▸ OBJECTIVE:
Put the record lines from the one containing "Screen dimensions: 1072x477" through the one containing "Click the red 0.0955 current price tag" into a Markdown table with the columns Row and Line, numbering each row and leaving out any blank lines.

═══ MATERIAL SHOWN

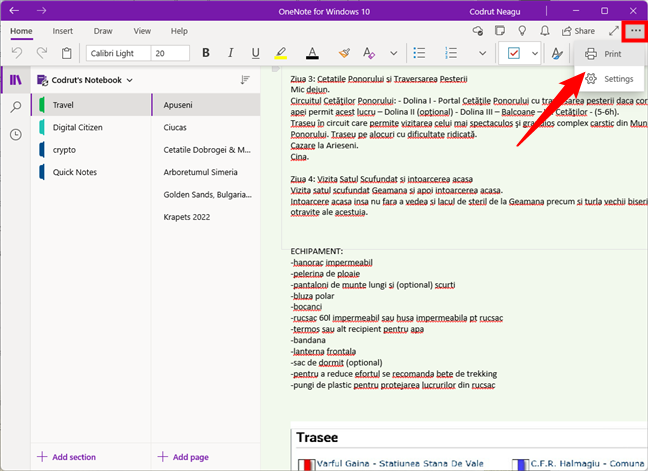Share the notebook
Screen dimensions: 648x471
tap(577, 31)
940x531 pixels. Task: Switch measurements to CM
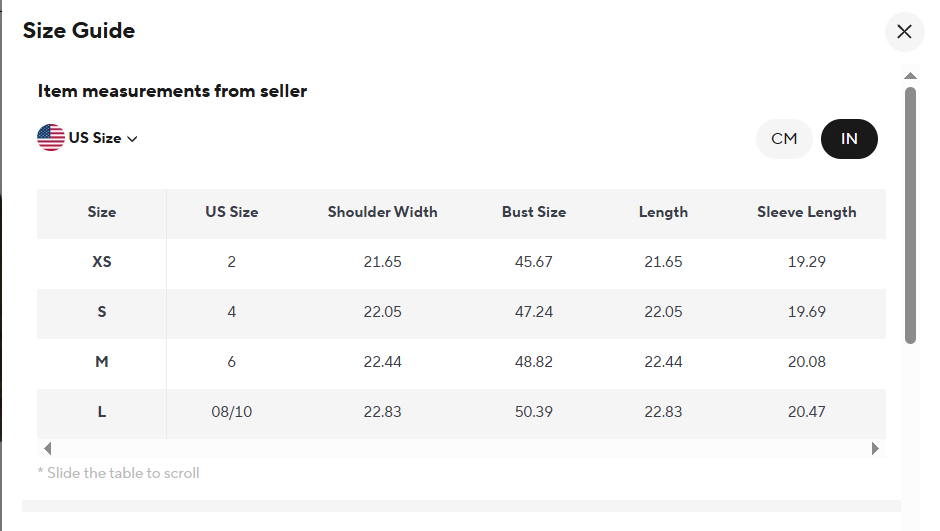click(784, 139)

══════
═══ MATERIAL SHOWN

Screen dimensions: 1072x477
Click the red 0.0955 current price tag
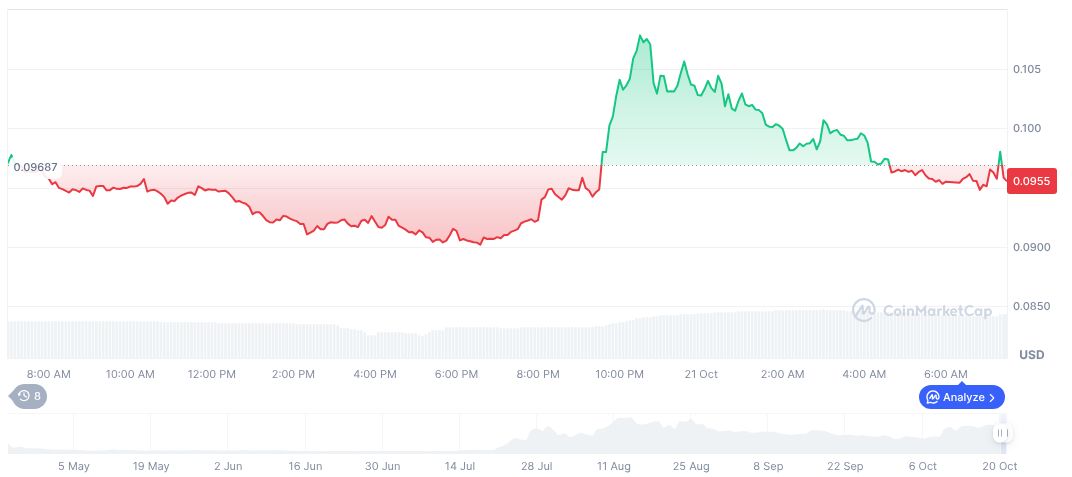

══════

▸ WORKED ANSWER:
| Row | Line |
|---|---|
| 1 | Screen dimensions: 1072x477 |
| 2 | Click the red 0.0955 current price tag |